**BRIEF**
Which lines in the entries below contain the word "stop"? Pull out every one of them.

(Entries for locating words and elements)

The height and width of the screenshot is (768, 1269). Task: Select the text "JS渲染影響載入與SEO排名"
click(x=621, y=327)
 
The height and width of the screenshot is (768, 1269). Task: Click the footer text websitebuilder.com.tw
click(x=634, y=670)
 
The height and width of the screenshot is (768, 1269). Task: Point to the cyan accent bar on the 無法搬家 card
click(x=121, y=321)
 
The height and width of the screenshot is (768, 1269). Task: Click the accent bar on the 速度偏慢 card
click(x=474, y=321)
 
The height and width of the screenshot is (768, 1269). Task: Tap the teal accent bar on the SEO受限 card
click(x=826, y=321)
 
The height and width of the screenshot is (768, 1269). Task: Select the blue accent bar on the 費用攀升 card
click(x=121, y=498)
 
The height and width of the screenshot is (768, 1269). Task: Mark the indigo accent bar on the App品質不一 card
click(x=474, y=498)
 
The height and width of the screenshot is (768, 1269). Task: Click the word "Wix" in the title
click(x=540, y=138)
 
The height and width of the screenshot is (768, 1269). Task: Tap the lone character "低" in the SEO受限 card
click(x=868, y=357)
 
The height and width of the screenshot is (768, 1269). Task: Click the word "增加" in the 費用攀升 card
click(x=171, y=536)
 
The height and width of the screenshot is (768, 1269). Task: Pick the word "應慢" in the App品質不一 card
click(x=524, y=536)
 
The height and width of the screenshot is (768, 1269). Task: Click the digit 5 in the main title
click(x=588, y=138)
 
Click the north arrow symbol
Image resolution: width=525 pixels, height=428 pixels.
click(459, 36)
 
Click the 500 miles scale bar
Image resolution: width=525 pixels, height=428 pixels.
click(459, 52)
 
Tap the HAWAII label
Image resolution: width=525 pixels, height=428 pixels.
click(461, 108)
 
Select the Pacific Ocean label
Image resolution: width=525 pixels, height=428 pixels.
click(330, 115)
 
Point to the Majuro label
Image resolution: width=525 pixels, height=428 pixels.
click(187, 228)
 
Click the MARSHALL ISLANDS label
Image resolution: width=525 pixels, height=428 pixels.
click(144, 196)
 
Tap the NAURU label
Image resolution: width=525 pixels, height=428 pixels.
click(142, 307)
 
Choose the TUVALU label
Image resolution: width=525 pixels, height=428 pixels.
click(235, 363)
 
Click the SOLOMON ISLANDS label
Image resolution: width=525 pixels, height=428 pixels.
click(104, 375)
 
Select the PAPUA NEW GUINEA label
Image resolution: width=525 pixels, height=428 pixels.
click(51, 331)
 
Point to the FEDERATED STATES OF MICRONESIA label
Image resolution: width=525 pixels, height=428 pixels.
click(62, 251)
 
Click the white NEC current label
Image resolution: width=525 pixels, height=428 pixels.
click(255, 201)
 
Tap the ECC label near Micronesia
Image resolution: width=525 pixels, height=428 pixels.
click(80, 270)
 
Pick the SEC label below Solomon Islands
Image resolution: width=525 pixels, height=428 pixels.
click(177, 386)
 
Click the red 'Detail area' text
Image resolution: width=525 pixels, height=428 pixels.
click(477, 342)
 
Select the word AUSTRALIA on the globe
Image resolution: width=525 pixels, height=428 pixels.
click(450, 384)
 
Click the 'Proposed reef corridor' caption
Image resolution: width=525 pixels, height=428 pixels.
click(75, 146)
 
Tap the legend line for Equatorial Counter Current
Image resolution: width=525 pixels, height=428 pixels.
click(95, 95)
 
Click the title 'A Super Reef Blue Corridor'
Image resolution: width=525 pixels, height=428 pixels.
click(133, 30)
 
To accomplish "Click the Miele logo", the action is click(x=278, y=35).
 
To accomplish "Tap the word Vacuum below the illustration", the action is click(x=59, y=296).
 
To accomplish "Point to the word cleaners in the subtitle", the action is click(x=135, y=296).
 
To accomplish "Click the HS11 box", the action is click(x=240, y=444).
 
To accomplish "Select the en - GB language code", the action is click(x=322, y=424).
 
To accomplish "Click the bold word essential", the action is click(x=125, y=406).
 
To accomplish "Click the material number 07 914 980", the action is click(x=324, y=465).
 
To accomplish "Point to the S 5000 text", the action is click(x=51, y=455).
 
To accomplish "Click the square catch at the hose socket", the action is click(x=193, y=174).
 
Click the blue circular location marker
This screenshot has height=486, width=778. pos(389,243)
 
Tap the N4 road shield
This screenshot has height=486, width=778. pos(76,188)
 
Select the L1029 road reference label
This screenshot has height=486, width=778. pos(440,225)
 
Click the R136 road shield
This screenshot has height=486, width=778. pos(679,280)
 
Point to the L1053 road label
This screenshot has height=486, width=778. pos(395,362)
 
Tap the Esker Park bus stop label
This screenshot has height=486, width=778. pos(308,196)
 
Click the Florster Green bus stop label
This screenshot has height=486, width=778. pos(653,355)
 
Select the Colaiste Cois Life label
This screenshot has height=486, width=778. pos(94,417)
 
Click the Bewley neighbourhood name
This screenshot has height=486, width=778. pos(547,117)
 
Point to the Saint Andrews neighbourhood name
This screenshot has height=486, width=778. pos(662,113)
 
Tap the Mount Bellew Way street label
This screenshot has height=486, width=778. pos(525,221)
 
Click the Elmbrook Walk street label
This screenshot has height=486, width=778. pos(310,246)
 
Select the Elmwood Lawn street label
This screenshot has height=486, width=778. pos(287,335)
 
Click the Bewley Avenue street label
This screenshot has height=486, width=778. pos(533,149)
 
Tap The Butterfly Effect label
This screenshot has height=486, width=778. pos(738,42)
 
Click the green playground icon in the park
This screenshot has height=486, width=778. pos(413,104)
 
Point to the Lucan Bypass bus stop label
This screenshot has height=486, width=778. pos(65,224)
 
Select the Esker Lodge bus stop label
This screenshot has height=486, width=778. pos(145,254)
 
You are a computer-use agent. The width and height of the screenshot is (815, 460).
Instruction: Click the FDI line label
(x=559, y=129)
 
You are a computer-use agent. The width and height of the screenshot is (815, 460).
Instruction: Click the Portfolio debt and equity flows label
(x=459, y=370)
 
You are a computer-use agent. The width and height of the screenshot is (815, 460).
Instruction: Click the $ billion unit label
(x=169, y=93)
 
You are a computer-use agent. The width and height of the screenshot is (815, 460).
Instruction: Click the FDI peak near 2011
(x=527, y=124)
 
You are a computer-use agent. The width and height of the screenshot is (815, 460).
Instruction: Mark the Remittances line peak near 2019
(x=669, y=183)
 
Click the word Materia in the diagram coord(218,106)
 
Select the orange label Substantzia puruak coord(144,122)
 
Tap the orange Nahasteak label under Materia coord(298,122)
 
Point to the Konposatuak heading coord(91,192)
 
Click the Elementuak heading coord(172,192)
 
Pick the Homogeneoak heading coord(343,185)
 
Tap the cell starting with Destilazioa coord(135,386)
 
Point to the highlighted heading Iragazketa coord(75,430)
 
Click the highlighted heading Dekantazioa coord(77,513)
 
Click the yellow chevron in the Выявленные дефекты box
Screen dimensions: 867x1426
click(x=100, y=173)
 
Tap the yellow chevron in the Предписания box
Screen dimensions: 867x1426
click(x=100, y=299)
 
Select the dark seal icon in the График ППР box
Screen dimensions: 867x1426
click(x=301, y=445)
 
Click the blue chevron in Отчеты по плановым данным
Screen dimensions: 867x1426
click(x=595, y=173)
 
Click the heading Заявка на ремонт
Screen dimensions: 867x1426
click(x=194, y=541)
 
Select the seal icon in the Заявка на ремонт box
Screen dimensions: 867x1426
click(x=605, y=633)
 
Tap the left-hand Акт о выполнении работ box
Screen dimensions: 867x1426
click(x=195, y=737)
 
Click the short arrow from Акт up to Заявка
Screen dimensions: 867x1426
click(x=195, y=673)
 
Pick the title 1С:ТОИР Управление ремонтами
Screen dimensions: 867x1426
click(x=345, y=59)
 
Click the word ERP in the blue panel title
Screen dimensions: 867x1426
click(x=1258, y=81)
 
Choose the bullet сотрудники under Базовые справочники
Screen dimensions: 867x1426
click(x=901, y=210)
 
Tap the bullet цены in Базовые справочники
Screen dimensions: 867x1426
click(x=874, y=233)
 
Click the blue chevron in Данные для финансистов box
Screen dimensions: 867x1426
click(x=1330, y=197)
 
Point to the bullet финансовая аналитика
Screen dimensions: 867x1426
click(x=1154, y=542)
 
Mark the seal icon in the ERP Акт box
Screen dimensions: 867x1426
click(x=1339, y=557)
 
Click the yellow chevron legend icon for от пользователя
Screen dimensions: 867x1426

**RESPONSE FOR THIS EXERCISE**
Tap the Esker Park bus stop label
Click the Florster Green bus stop label
Point to the Lucan Bypass bus stop label
Select the Esker Lodge bus stop label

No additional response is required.